Best Practice: When to Use Public Test Classes

Since the APIv23.0 release (aka Winter 12) it’s been possible to have a non-private class annotated @isTest. You might first wonder why this would ever be useful.

If you aren’t using some sort of mocking framework, or even if you are, there’s a quite good chance that you’ll have common logic in your test methods. Chances are this logic is for things like mundane data setup that’s never going to be used outside of a test context. The big win from this feature is that you can make non-test public methods inside @isTest classes.

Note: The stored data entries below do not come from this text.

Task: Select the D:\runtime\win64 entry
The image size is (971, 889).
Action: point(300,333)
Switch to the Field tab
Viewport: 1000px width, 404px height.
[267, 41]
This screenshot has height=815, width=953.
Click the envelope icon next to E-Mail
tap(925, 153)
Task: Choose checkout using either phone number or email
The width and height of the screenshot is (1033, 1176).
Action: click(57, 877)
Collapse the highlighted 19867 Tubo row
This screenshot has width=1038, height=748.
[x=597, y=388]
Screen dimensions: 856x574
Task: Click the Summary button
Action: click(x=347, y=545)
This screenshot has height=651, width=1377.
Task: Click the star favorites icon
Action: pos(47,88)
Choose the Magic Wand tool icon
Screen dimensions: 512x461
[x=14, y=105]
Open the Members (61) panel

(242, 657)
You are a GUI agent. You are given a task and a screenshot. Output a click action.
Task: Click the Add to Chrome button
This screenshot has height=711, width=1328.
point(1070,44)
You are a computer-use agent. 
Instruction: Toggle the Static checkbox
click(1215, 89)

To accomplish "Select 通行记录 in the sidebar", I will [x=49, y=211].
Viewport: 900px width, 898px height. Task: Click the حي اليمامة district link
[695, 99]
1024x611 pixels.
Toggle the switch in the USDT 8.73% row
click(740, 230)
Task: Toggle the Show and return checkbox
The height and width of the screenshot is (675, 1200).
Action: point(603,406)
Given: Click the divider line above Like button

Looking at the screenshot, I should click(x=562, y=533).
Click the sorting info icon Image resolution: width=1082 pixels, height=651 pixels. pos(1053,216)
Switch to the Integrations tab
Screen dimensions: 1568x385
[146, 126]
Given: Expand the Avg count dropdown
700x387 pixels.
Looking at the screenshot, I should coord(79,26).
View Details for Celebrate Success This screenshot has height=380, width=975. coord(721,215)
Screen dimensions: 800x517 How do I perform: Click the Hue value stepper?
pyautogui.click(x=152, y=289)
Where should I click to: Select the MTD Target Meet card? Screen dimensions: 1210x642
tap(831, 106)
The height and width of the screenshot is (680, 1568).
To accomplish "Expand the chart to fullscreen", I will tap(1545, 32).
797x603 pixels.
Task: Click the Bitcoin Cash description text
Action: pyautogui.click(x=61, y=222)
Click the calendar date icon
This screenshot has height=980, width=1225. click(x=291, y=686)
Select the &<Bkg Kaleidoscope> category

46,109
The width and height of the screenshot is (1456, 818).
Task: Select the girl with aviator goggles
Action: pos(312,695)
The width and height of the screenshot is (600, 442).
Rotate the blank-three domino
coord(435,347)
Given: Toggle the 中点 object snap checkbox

My favorite feature of doing so is compile-time validation that your method is only being used inside tests; referencing a isTest class’ public methods from a non-test context fails to execute them by throwing a (catchable) TypeException. Beyond that any methods defined this way don’t count as code that needs it’s own test coverage, so you don’t have to have a (hypothetically named) TestUtilsTest class to go with your TestUtils.

Even more interesting to the ISVs among us is that isTest classes their contained methods can be global. This means that as a package author you can potentially expose test-only methods to do things that would otherwise be forbidden, like disabling triggers or creating a predefined set of baseline data that customers might not be able to initialize.

In the grand scheme of things it’s hardly more than a neat little trick, but these neat little tricks add up over time and end up making all the difference in the world.